Developer Workflow

Convert timestamps from API logs and event payloads

Learn how to turn Unix epoch seconds, milliseconds, and microseconds from logs, JSON payloads, webhooks, and database rows into readable UTC and local dates.

Problem

API logs and event payloads often mix timestamp units. One service may emit epoch seconds, another JavaScript client may emit milliseconds, and a queue or database export may store microseconds. If you guess the unit manually, the converted date can be years away from the real event time.

When to use this

  • A JSON response or webhook payload contains fields such as created_at, updated_at, expires_at, issued_at, or processed_at.
  • A server log line has 10, 13, or 16 digit epoch values and you need to compare event order.
  • A database row stores epoch values and the UI shows a different date than expected.
  • A scheduled job or queue event needs to be compared with a UTC deployment or incident timeline.

Steps

  1. Step 1

    Copy the raw timestamp context

    Copy the timestamp value, JSON fragment, log line, or a few related log lines. Keep nearby field names such as created_at or updated_at because they make the converted output easier to verify.

  2. Step 2

    Paste into Unix Timestamp Converter

    Paste the value or log snippet into Unix Timestamp Converter.
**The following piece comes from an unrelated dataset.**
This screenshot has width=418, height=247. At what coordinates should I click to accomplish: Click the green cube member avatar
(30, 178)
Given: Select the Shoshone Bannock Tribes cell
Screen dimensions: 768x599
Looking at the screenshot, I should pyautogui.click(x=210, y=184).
The tool detects likely epoch seconds, milliseconds, and microseconds without uploading the copied data.

  3. Step 3

    Check the detected unit

    Review whether each detected value was interpreted as seconds, milliseconds, or microseconds. A 10 digit current-era value is usually seconds, 13 digits is usually milliseconds, and 16 digits is usually microseconds.

  4. Step 4

    Compare UTC and local time

    Use UTC for logs, APIs, and incident timelines. Use local time only when comparing what a user saw in a browser or support screenshot.

  5. Step 5

    Follow related data

    If the timestamp is inside JSON, use JSON Formatter first. If it came from response headers, use HTTP Header Parser to keep date headers and cache behavior in the same debugging notes.

Example

Mixed timestamp units in one event payload

Input

{
  "created_at": 1704067200,
  "updated_at": 1704067200123,
  "processed_at": 1704067200123456
}

Output

1704067200 -> seconds -> 2024-01-01T00:00:00.000Z
1704067200123 -> milliseconds -> 2024-01-01T00:00:00.123Z
1704067200123456 -> microseconds -> 2024-01-01T00:00:00.123Z

Common mistakes

Assuming every timestamp is seconds

JavaScript clients and many APIs use milliseconds. Treating a 13 digit millisecond value as seconds produces a date far in the future.
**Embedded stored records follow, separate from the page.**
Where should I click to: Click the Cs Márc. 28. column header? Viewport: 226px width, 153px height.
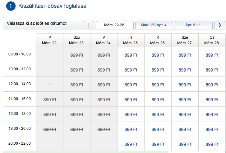coord(212,40)
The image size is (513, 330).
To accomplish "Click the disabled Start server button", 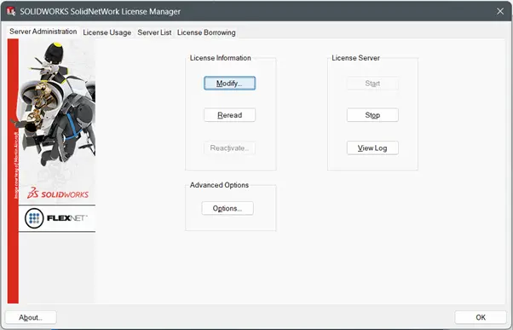I will point(372,84).
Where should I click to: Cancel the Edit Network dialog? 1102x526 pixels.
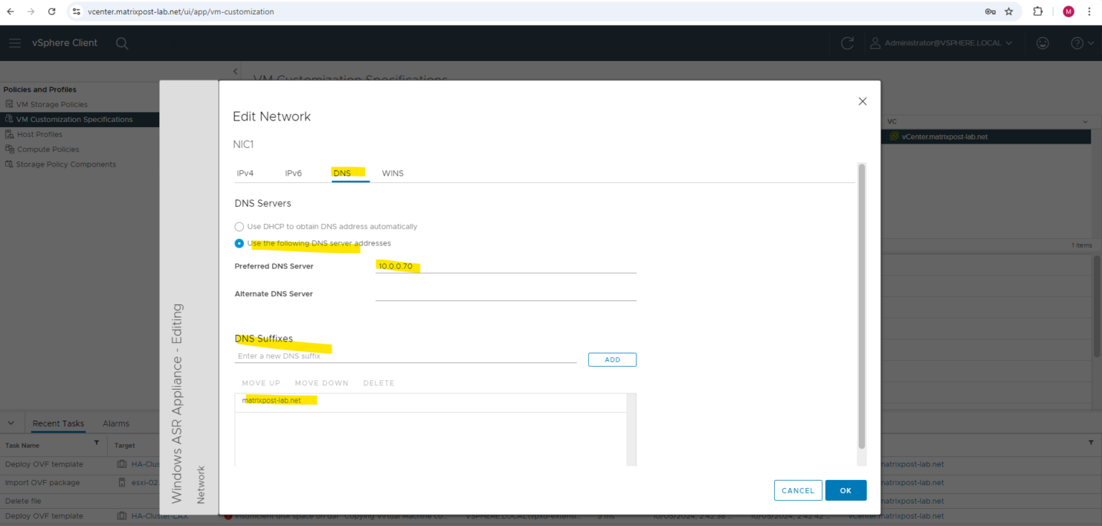pyautogui.click(x=798, y=490)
Comparing local time to UTC logs

Most server logs and API events are easiest to compare in UTC. Local time is useful for user-facing screenshots, but it can confuse incident timelines.

Removing timestamp context too early

Keep field names and neighboring log lines while debugging. Knowing whether a value is created_at, expires_at, or processed_at changes the interpretation.

FAQ

How do I tell seconds, milliseconds, and microseconds apart?

Current-era Unix seconds are usually 10 digits, milliseconds are usually 13 digits, and microseconds are usually 16 digits. The converter detects these units conservatively and shows the detected unit for each row.

Should I use UTC or local time for API logs?

Use UTC when comparing server logs, deploy times, webhooks, queues, or database rows. Use local time only when matching what a user saw on their device.

Is pasted log data uploaded?

No. The timestamp conversion runs in your browser. You should still redact secrets before sharing copied output in tickets, pull requests, or screenshots.